╭─ THE INPUT

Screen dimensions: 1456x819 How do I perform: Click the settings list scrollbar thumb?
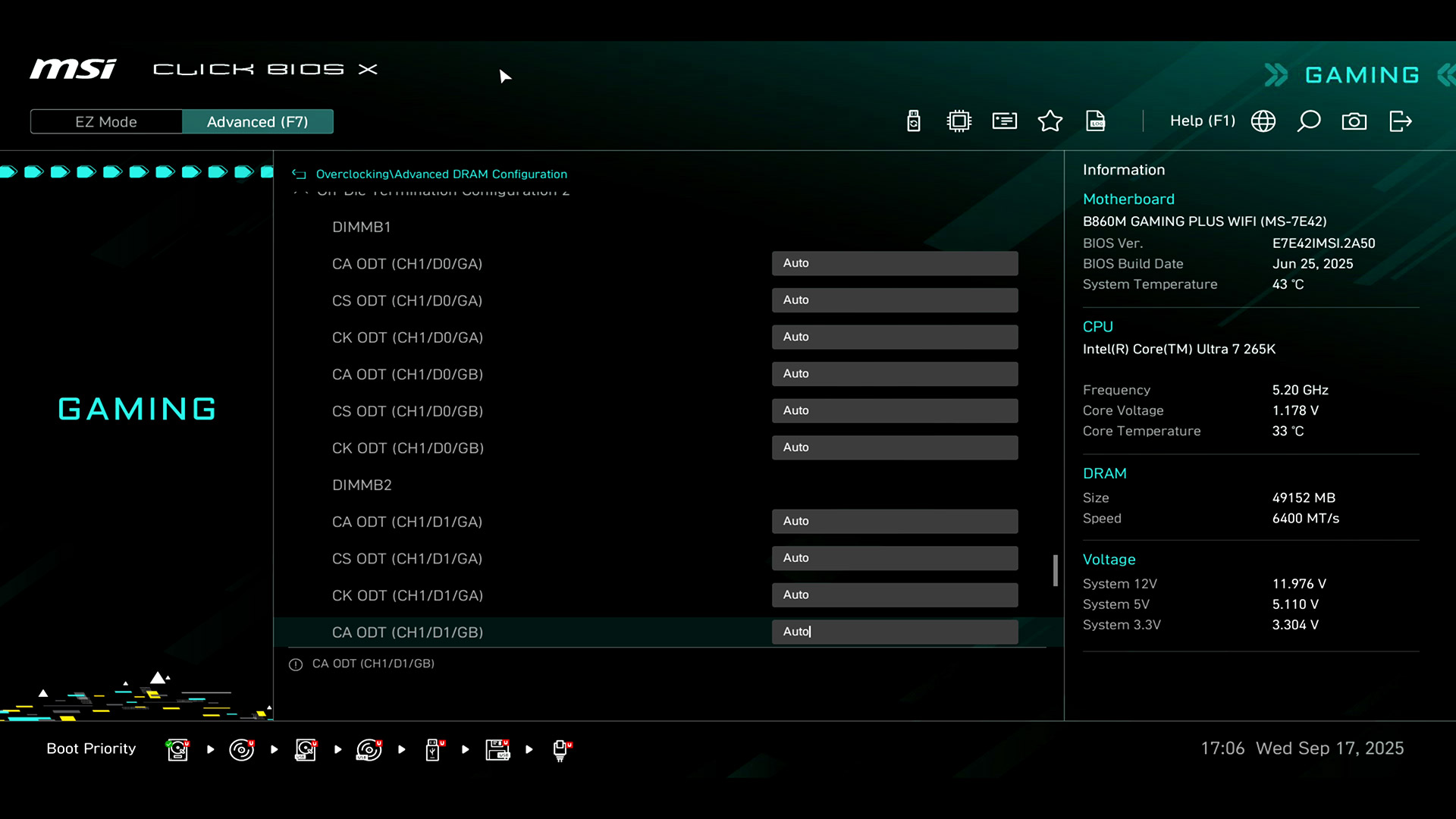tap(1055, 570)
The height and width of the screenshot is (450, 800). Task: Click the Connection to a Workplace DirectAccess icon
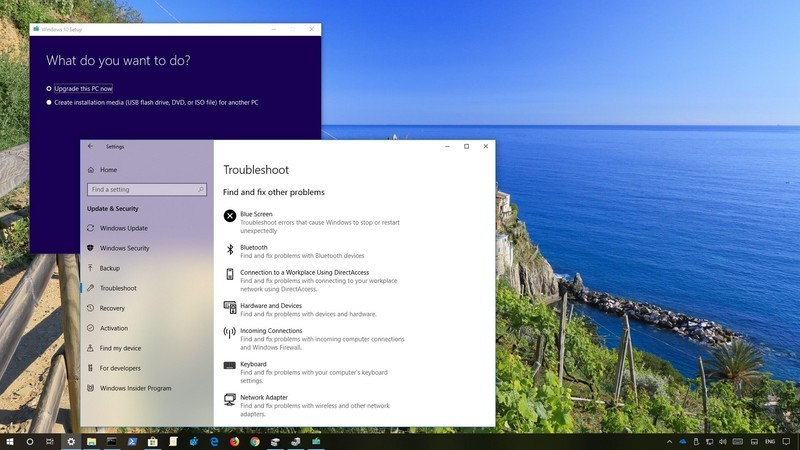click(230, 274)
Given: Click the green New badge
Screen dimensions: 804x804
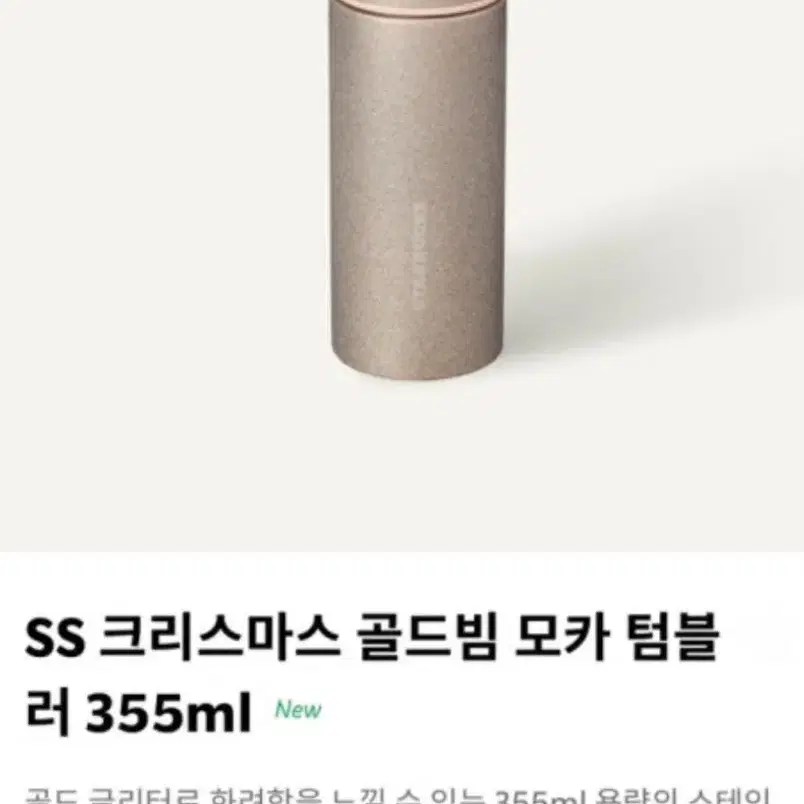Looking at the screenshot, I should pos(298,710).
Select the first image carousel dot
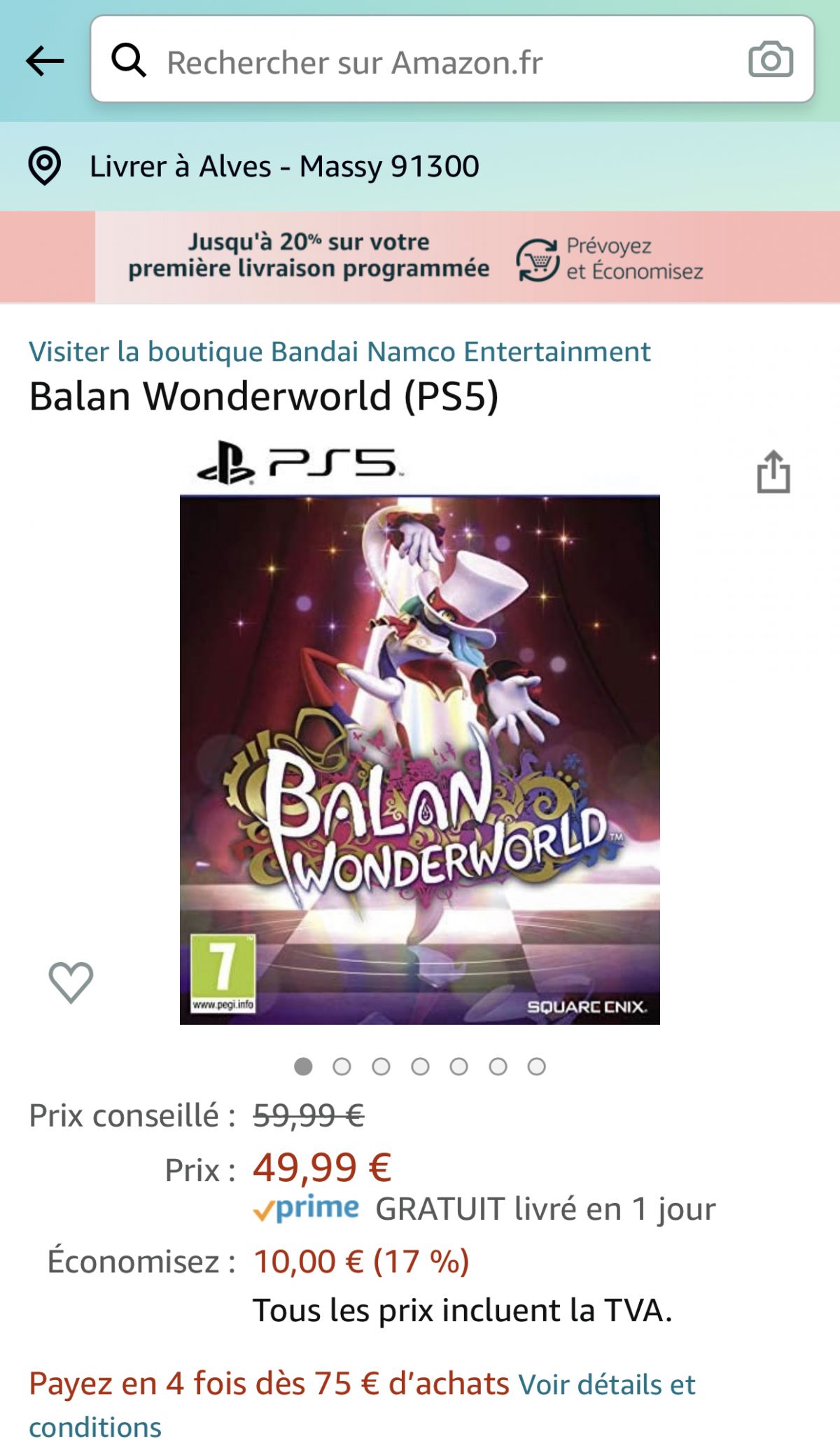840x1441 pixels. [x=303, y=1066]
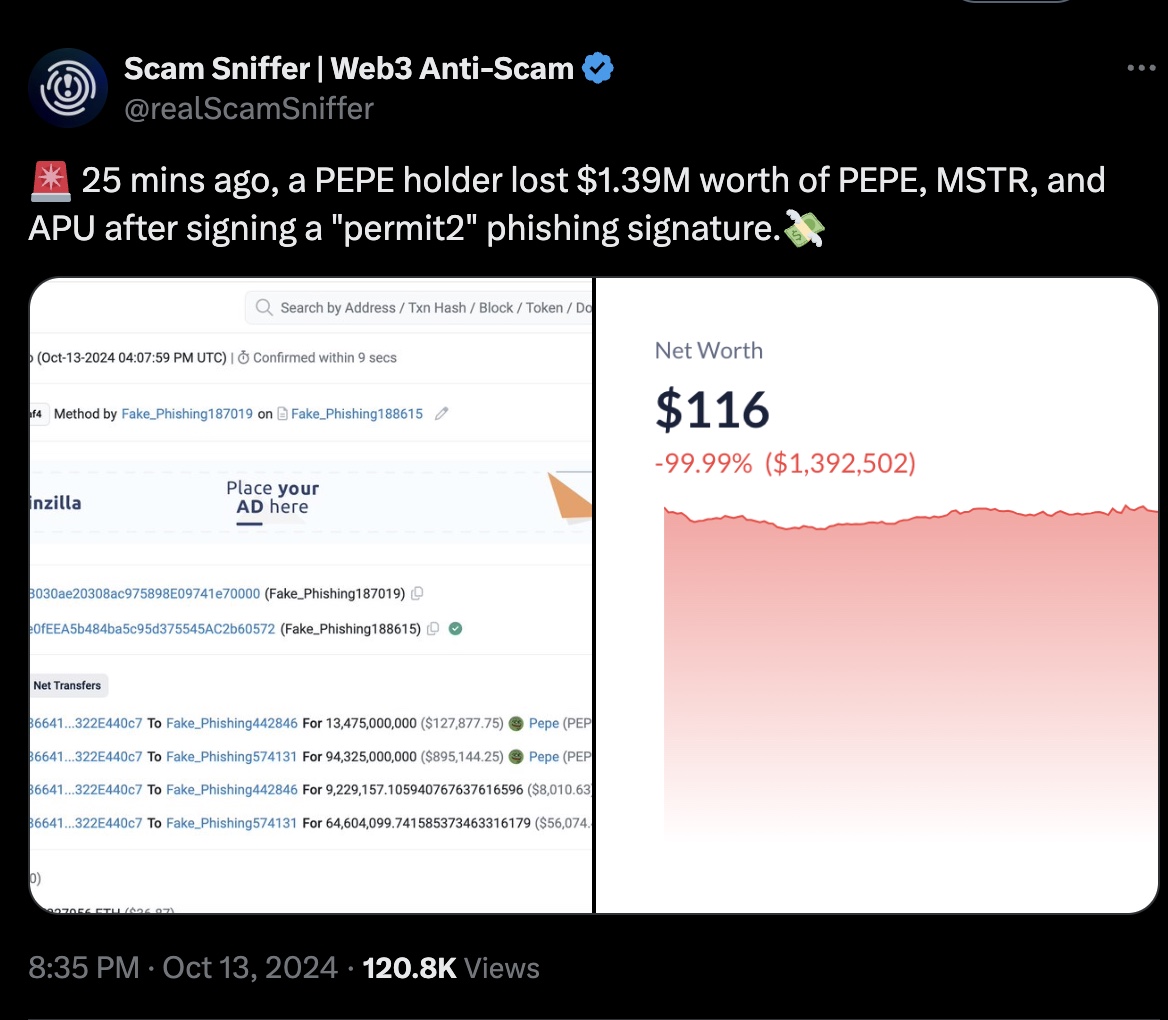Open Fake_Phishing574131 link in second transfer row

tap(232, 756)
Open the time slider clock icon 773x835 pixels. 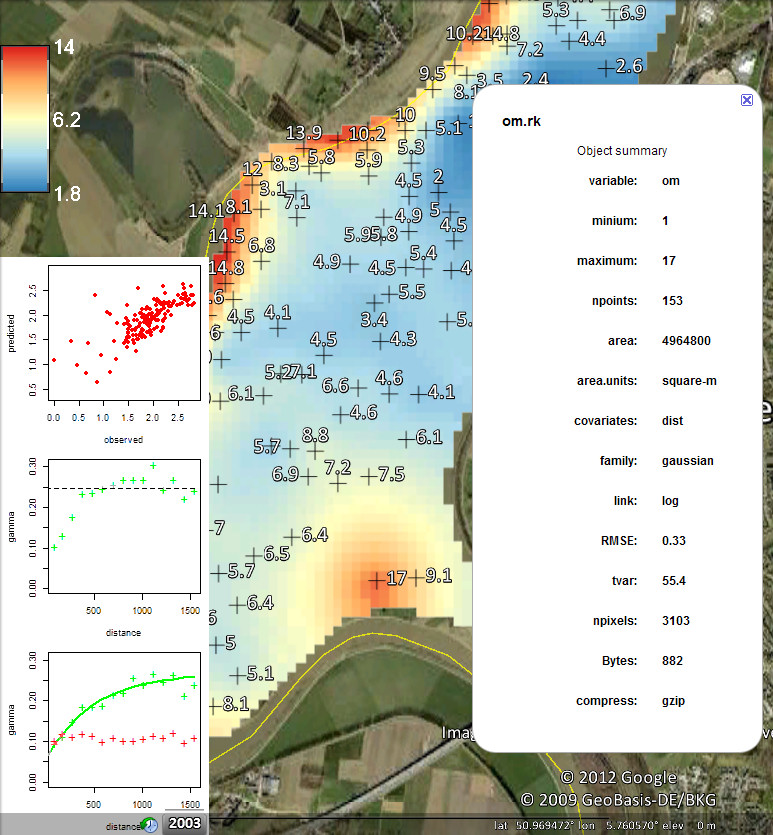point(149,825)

╰─

[GOAL]
Take everything from the line with "The height and" down to the line with "Looking at the" and write it out again, with "green" changed to "red" and nothing else altered. Leave out the pictures.

[RESPONSE]
The height and width of the screenshot is (450, 800). Task: Click the Connection to a Workplace DirectAccess icon
click(230, 274)
Given: Click the red New badge
Screen dimensions: 804x804
Looking at the screenshot, I should pos(298,710).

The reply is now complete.